Item 1. Legal Proceedings
- -------------------------

Proposed class action
- ---------------------

On August 30, 1996, a proposed class action complaint was filed, Lenore Klein
vs. Lehman Brothers, Inc., et al. (Superior Court of New Jersey, Law Division,
Union County, Docket No. Unn-L-5162-96). The Partnership, additional limited
partnerships which were sponsored by The Balcor Company (together with the
Partnership, the "Affiliated Partnerships"), American Express Company, Lehman
Brothers, Inc., additional limited partnerships sponsored by the predecessor of
Lehman Brothers, Inc. (together with the Partnership and the Affiliated
Partnerships, the "Defendant Partnerships") and Smith Barney Holdings, Inc. are
the named defendants in the action. The complaint was amended on October 18,
1996 to add additional plaintiffs. The amended complaint alleges, among other
things, common law fraud and deceit, negligent misrepresentation, breach of
contract, breach of fiduciary duty and violation of certain New Jersey statutes
relating to the disclosure of information in the offering of limited
partnership interests in the Defendant Partnerships. The amended complaint
seeks judgment for compensatory damages equal to the amount invested in the
Defendant Partnerships by the proposed class plus interest accrued thereon;
general damages for injuries arising from the defendants' actions; equitable
relief, including rescission, on certain counts; punitive damages; treble
damages on certain counts; recovery from the defendants of all profits received
by them as a result of their actions relating to the Defendant Partnerships;
attorneys' fees and other costs.

The defendants intend to vigorously contest this action.

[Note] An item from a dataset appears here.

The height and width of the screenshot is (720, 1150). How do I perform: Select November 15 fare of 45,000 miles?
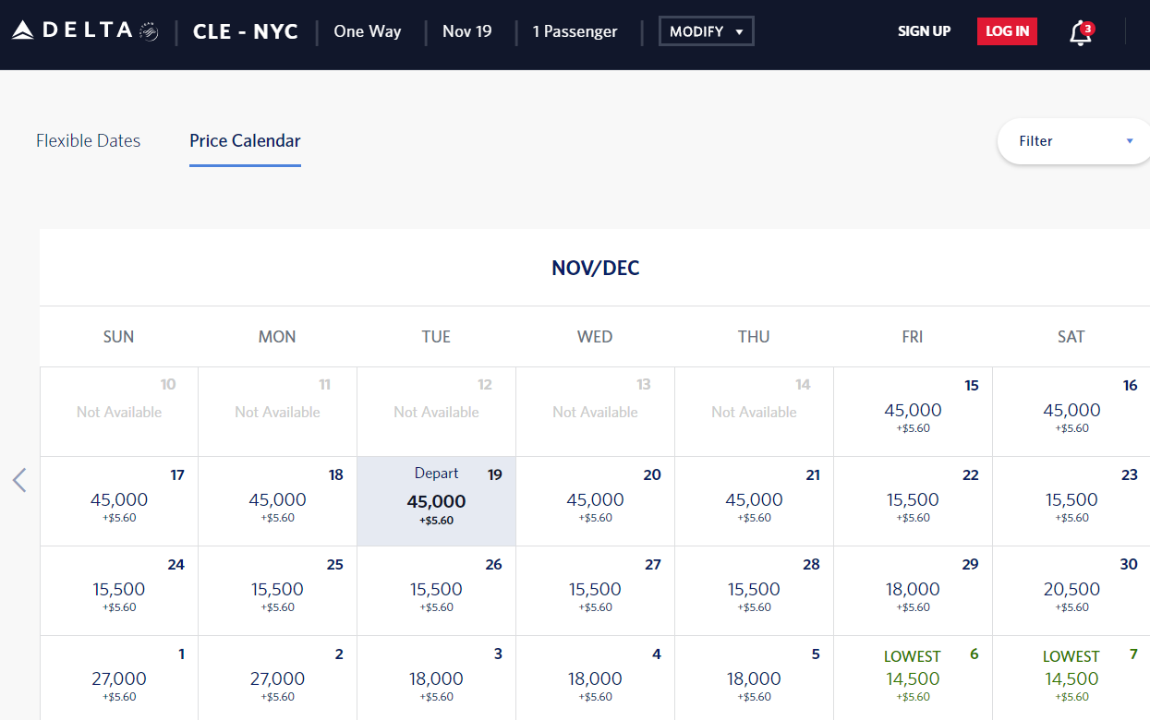click(913, 412)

No class has been
certified as of this date. Management of each of the defendants believes they
have meritorious defenses to contest the claims. It is not determinable at this
time whether or not an unfavorable decision in this action would have a
material adverse impact on the Partnership.



Item 5.  Other Information
- --------------------------

Sandridge Apartments, Phase II
- ------------------------------

As previously reported, on August 27, 1996, the Partnership contracted to sell
Sandridge Apartments, Phase II, Pasadena, Texas, to an unaffiliated party,
Alliance Holdings, L.L.C., an Illinois limited liability company for a sale
price of $5,250,000.  The purchaser has exercised its option to extend the
closing date to December 30, 1996 and has deposited an additional $75,000 in
earnest money, which amount is non-refundable in the event the sale does not
close.

Springs Pointe Apartments
- -------------------------

In 1982, the Partnership acquired Springs Pointe Apartments, Las Vegas, Nevada,
utilizing approximately $7,833,000 of offering proceeds. The property was
acquired subject to first mortgage financing of $12,055,000. The first mortgage
loan was refinanced in 1986 with a new first mortgage loan in the amount of
$12,100,000.

In September 1996, the Partnership contracted to sell the property to an
unaffiliated party AIMCO Properties, L.P., a Delaware limited partnership
("AIMCO"), for a sale price of $20,046,011. AIMCO was obligated under the
agreement of sale to deposit $344,729 into an escrow account as earnest money
upon completion of its due diligence review. AIMCO failed to make the deposit
and, as a result, the sale of the property to AIMCO was not consummated.  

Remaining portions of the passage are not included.